• akışkan manasına gelen bu kelimemiz, icabında hatun ismi de olabilir. (bkz: seyyal taner)
  • akışkan, hareketli manasındadır. örneğin bankalardan kullanılan rotatif kredilerin belirli vadesi yoktur ama kredide arada bir kapama yaparak seyyal hale getirmek gerekir. yok hesapta sizin tarafınızdan gelen hareket olmazsa banka yavaş yavaş üstünüze gelmeye başlar getir bakalım birazını diye.
  • bankacılıkta; donuk olmayan kredilerdir. risk donuksa tahsilat sağlanarak seyyaliyet kazandırılmaya çalışılır aksi takdirde tahsil yolu ile tasfiyesine, o da mümkün değilse takip hesaplarına intikaline karar verilir.

    (bkz: seyyaliyet)
    (bkz: sorunlu krediler)
    (bkz: karşılıklar kararnamesi)
  • "seyyal bir savaşçı dünyayı artık tarih sırasına göre düşleyemez, dünya da kendisi de artık onun için bir nesne olmaktan çıkar." don juan (bkz: erk öyküleri)
  • akışkan ma’nâsına gelen arapça menşeli kelime.

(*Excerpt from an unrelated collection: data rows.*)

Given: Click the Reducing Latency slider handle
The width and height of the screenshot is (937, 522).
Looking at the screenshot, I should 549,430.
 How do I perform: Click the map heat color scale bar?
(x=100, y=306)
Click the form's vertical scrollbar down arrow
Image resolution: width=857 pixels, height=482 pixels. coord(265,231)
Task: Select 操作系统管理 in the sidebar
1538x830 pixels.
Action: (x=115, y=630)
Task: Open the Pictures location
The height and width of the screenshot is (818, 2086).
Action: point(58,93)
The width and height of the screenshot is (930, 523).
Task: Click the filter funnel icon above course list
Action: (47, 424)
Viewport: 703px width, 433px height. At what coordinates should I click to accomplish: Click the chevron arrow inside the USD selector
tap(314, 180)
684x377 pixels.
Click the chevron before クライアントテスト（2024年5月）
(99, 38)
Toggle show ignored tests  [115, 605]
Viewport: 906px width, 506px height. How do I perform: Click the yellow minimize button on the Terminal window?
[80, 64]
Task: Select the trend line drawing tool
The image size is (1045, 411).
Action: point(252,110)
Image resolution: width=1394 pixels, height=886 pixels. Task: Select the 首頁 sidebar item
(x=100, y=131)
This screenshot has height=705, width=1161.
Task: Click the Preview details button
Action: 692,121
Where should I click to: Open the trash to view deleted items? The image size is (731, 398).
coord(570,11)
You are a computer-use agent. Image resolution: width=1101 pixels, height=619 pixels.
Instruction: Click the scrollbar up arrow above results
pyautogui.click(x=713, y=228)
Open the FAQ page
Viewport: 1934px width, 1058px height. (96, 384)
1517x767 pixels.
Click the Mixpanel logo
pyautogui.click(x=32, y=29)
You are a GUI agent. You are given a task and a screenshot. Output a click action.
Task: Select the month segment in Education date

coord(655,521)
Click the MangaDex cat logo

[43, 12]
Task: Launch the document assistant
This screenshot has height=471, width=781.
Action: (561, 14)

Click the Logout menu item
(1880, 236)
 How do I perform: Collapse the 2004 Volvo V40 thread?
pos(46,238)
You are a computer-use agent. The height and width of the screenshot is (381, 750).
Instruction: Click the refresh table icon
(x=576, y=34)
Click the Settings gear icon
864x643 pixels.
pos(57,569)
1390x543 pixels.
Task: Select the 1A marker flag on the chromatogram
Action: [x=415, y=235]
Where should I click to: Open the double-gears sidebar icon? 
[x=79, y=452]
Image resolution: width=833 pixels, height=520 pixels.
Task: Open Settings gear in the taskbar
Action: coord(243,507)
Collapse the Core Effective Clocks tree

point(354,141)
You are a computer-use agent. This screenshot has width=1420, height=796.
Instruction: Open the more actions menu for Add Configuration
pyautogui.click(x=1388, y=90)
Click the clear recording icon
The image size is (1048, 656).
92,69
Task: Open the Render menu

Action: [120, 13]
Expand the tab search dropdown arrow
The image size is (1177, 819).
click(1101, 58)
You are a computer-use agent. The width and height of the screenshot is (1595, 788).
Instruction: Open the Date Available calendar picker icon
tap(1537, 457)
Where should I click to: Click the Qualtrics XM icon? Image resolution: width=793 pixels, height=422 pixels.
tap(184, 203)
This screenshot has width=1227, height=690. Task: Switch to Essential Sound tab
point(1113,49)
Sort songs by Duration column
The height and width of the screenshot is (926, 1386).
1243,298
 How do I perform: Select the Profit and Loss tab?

    örnek tümce: kesif (yoğun) maddeler diyarından sıyrılıp, seyyal ve mudil (akışkan ve kompleks) maddeler diyarına vâsıl oldum (kavuştum).
    diğer bir misal cümle: “dünyâmız etrafında kesafetten seyyalliğe (yoğunluktan inceliğe/akışkanlığa) doğru uzaklaşan bir sürü tesir sahası vardır. bunlar âdeta birbiri içine girmiş küreler gibi dünyâ çevresini sarmışlardır.” — i.n.k.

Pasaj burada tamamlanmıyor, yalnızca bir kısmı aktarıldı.